Scientists say a piece of amber - recently found in India and dating back at least 52 million years - offers proof of the ancient relationship between fungi and flowering trees, which sustains modern forests.
The walnut-sized discovery is the first evidence that this relationship existed so long ago.
India’s Gujarat state was once the site of a tropical rainforest. It's where Paul Nascimbene's team found the eight-millimeter-long shard of amber, or petrified tree sap.
Nascimbene, a paleozoologist with the American Museum of Natural History in New York, says a tiny mass of mycorrhizal fungus and bits of tree root are visible inside the amber.
Together, they speak across the eons about one of the most abiding and important plant relationships on Earth.
“When plants colonized the land - because initially they were aquatic, in the oceans - this partnership, or symbiosis, began between the mycorrhizae and pretty much 90 percent of all land plants," Nascimbene says. "And then there were different types of these partnerships that occurred.”
According to Nascimbene, there are two types of mycorrhizal symbiosis. In endomycorrhizae, the most common form, the fungi live symbiotically within the roots of a tree.
In ectomycorrhizae, the fungi live on the roots of their partner trees. This is the type that Nascimbene's team discovered entwined with roots and mixed with flowers inside the Indian amber.
“The one that we found, in a 52 million-year-old tropical rainforest biota, was perhaps the earliest record of such a symbiosis with a flowering plant, a modern flowering plant," Nascimbene says.
That mycorrhyzal symbiosis has endured because it is important to the survival of both organisms - the fungus and the tree.

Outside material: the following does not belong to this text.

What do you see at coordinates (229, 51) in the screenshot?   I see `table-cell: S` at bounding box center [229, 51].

“Both organisms benefit because, in one sense, the surface area of the root is increased," Nascimbene says. "But also the fungus has the ability to leach important nutrients out of the soil. And that helps support the growth of the trees. Also, they are protected for some extent from drought… Essentially, when you have the roots surrounded by the various stages of this fungus, you have a network which essentially creates a sort of microenvironment; the water doesn’t evaporate or dissipate from it as readily as [from] bare roots.”

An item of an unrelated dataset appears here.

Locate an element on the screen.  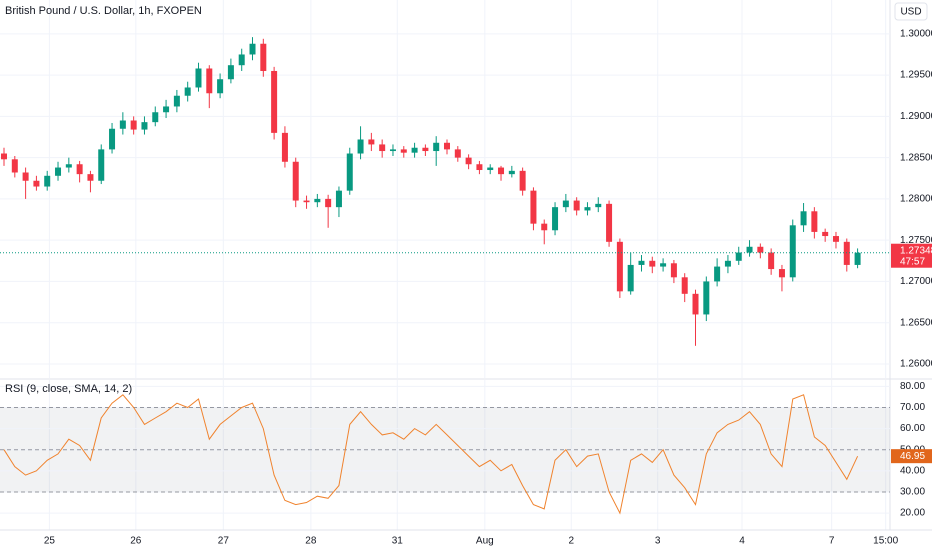
y-tick-label: 1.26000 is located at coordinates (916, 364).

The tree that produced the amber at the Gujarat fossil site was a dipterocarp, which is still the dominant family of hardwood trees in Southeast Asia. Although they are logged heavily, dipterocarp forests are thriving thanks largely to the mycorrhizal fungi.
And that, says Nascimbene, carries an important lesson for the global environment.
“There are a lot of people now on the planet, and there are a limited number of resources. So in order to plant and grow more trees, we have to be aware of the conditions that favor their growth. And in the case of the dipterocarps, these ectomycorrhizas are added to the soil in association with their roots when they are planted in order to allow the forest to develop properly. Otherwise as both a business - and as an ecology - it would fail.”
Nascimbene and his colleagues plan to continue digging for prehistoric mycorrhizae, and for further clues to the origins of the world’s forests.